## Task details:
Your task is to transcribe, word for word, the line containing "Given: Click 'Walker" and all lines that follow it to the end of the entries. Leave out the pictures.

============

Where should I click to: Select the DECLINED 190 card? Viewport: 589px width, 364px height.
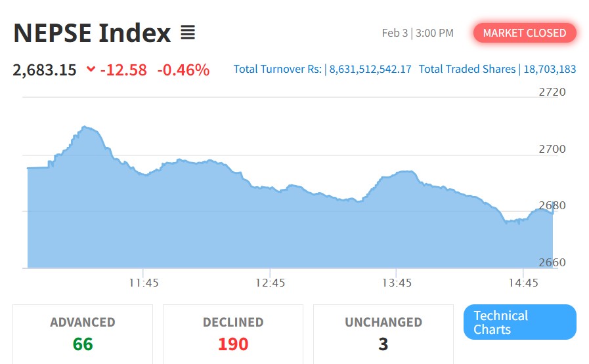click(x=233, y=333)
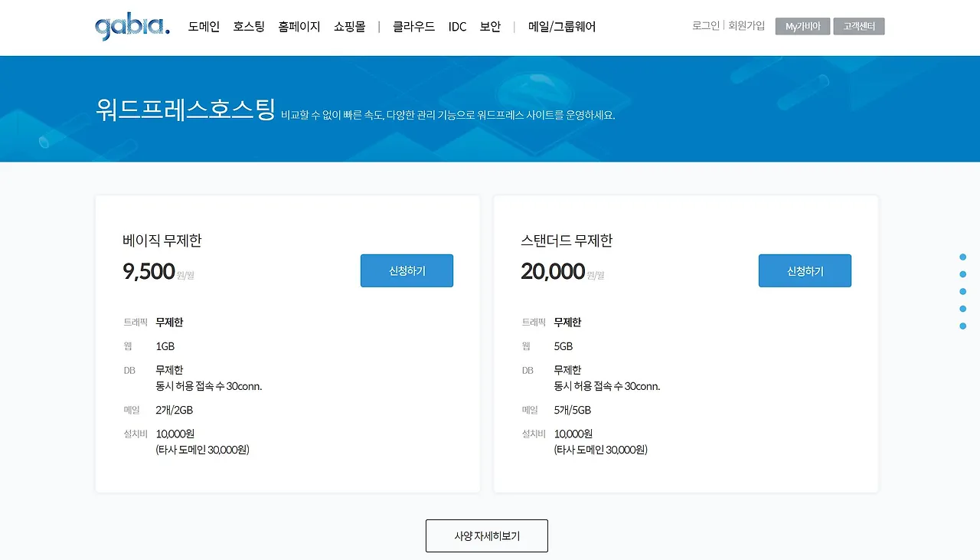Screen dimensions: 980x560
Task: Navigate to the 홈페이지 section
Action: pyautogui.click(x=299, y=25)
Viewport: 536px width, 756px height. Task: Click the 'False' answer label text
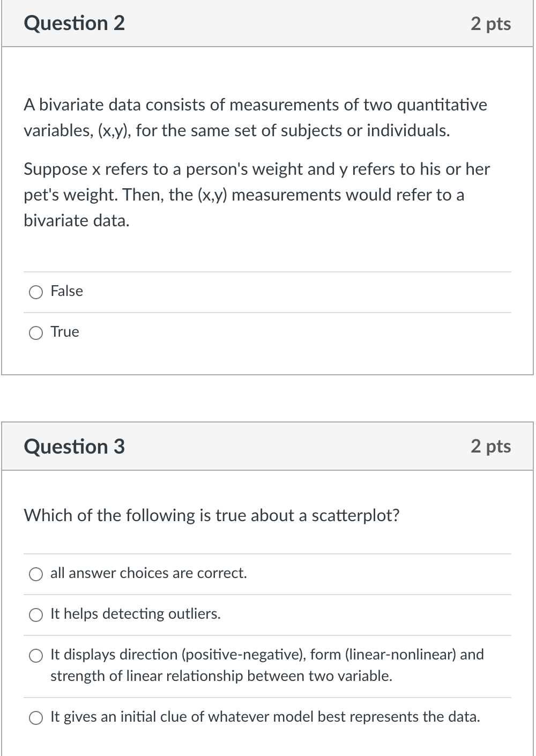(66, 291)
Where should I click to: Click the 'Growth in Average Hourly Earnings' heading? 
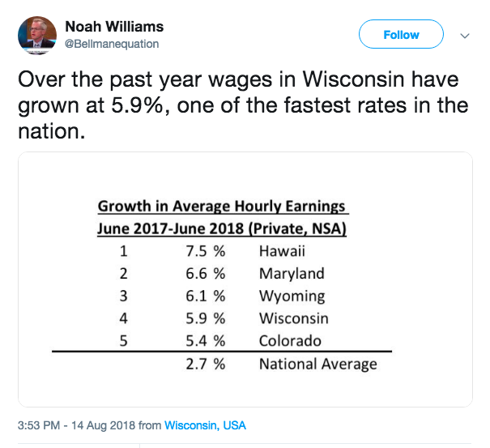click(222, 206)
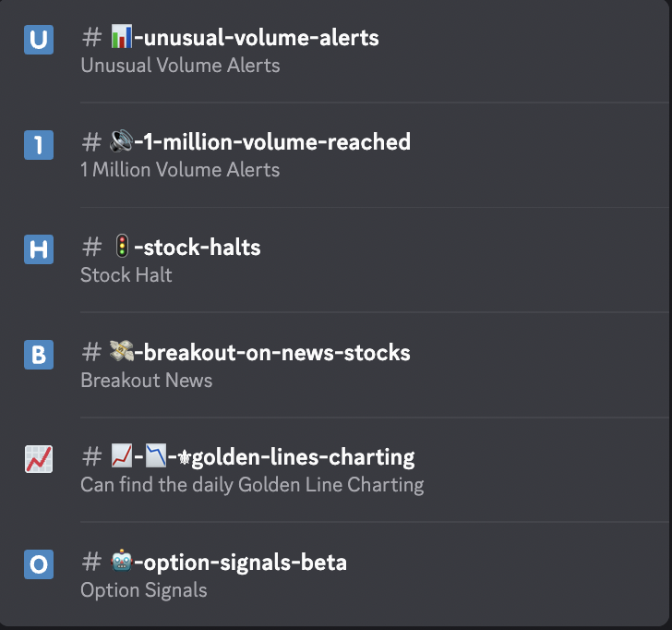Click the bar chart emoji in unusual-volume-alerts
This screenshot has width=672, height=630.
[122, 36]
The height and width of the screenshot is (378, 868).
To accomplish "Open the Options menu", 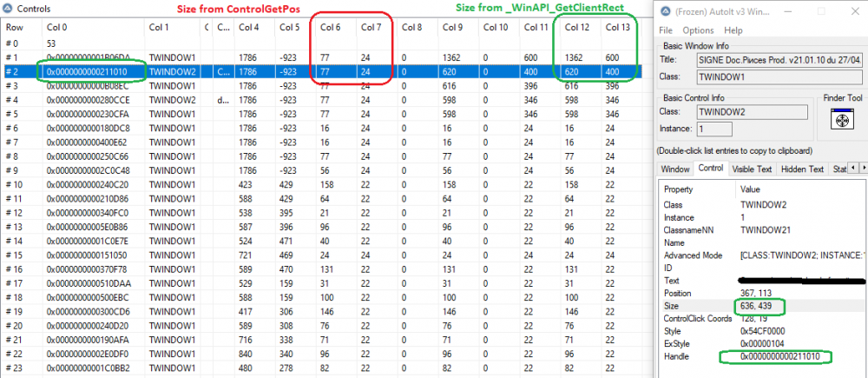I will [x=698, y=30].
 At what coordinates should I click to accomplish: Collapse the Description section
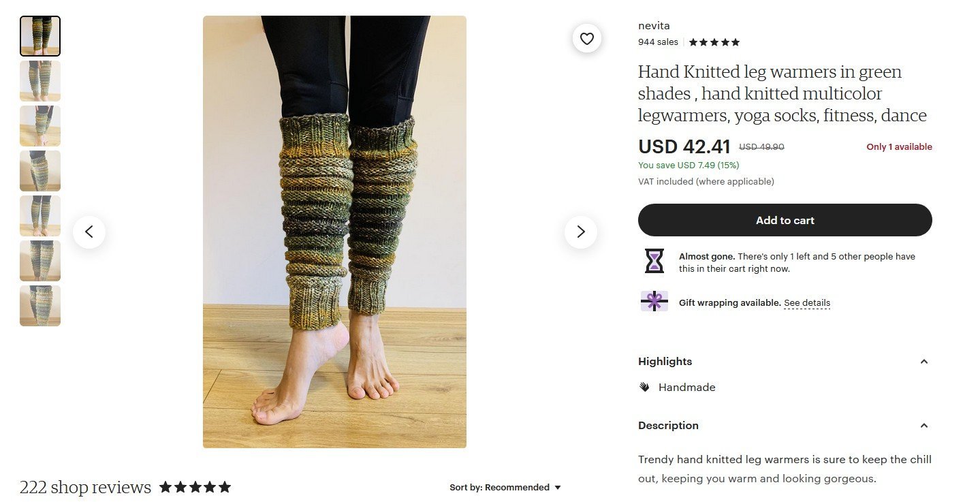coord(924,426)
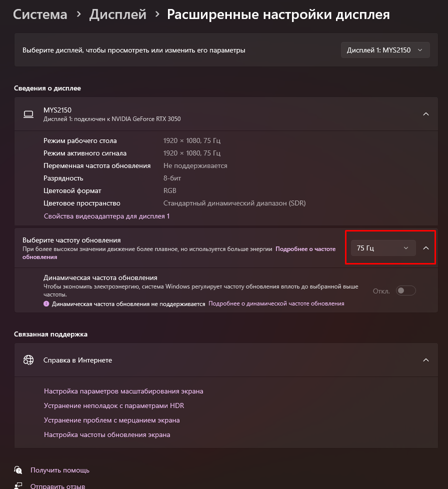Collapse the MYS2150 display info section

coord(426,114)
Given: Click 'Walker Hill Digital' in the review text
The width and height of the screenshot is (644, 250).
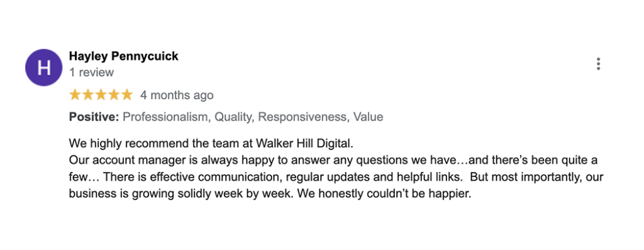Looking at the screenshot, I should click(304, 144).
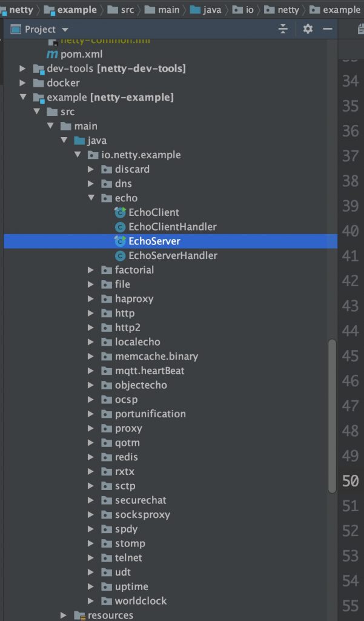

============

## Task solution:
Given: Click 'Walker Hill Digital' in the review text
The width and height of the screenshot is (644, 250).
Looking at the screenshot, I should click(304, 144).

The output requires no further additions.